PROBLEM TO WORK ON -
Copy the listing below word for word, leaving out the pictures.
======== RECORDS FOR THE EXERCISE
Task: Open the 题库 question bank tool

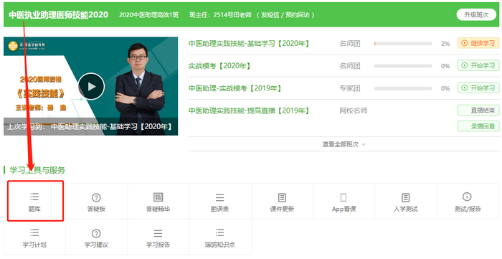Action: [34, 202]
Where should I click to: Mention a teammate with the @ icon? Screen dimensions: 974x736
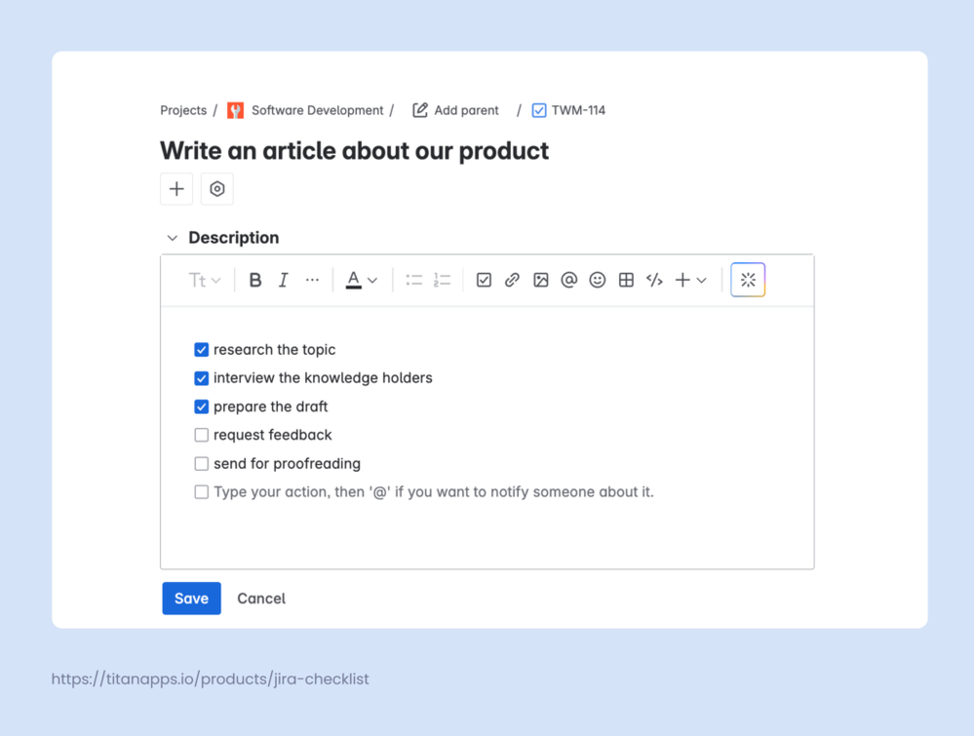click(x=568, y=280)
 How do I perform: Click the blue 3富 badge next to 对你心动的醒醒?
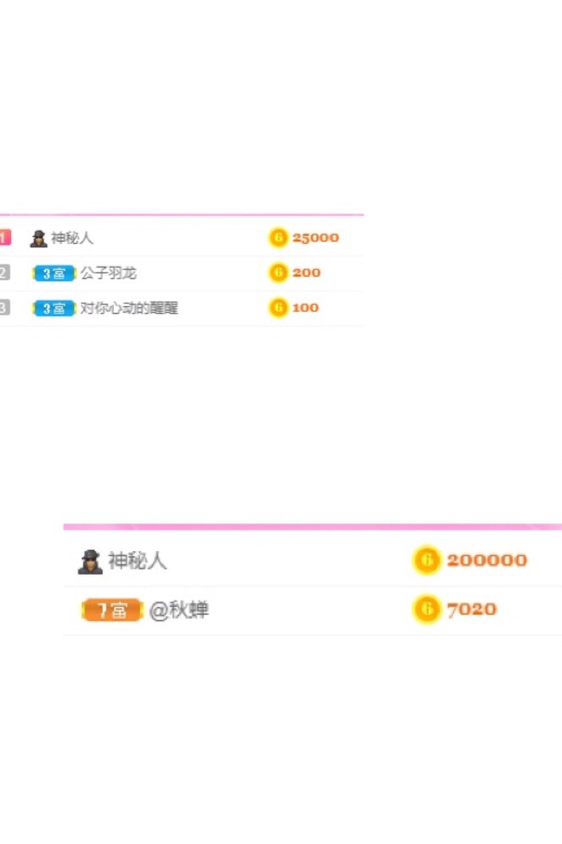pyautogui.click(x=54, y=308)
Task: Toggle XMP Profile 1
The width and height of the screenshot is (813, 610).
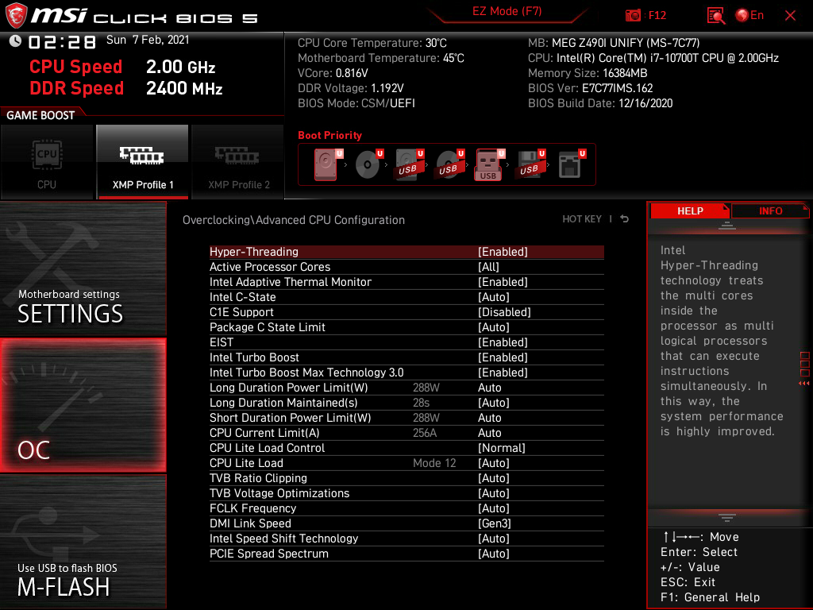Action: pyautogui.click(x=143, y=161)
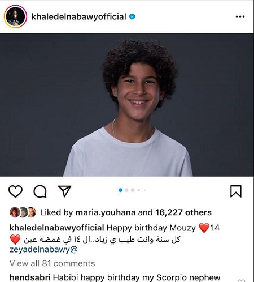This screenshot has width=254, height=282.
Task: Go to the second carousel dot
Action: pos(126,190)
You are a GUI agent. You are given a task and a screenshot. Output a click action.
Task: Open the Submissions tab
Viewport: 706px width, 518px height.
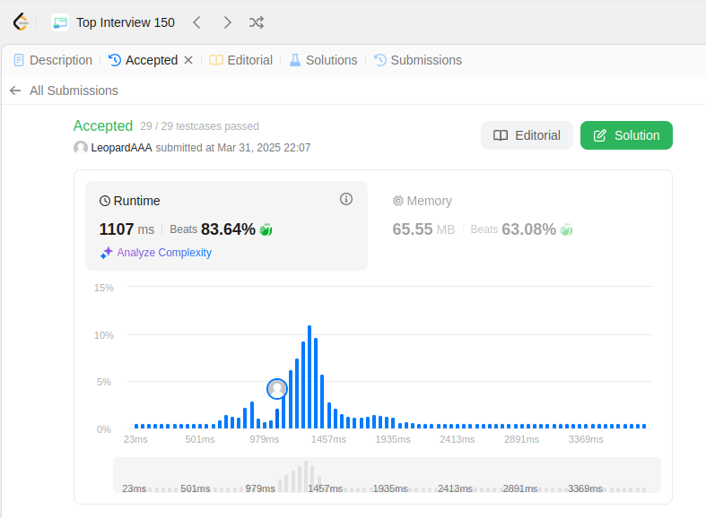[418, 60]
================
OUTPUT FOR THIS EXERCISE -
Task: Open the 题库 question bank tool

Action: [34, 202]
Where should I click to: Mention a teammate with the @ icon? Screen dimensions: 974x736
click(x=568, y=280)
 How do I perform: Click the blue 3富 badge next to 对你心动的醒醒?
pyautogui.click(x=54, y=308)
Task: Toggle XMP Profile 1
The width and height of the screenshot is (813, 610).
Action: pyautogui.click(x=143, y=161)
This screenshot has width=254, height=282.
Task: Go to the second carousel dot
Action: pos(126,190)
You are a GUI agent. You are given a task and a screenshot. Output a click action.
Task: Open the Submissions tab
Viewport: 706px width, 518px height.
[418, 60]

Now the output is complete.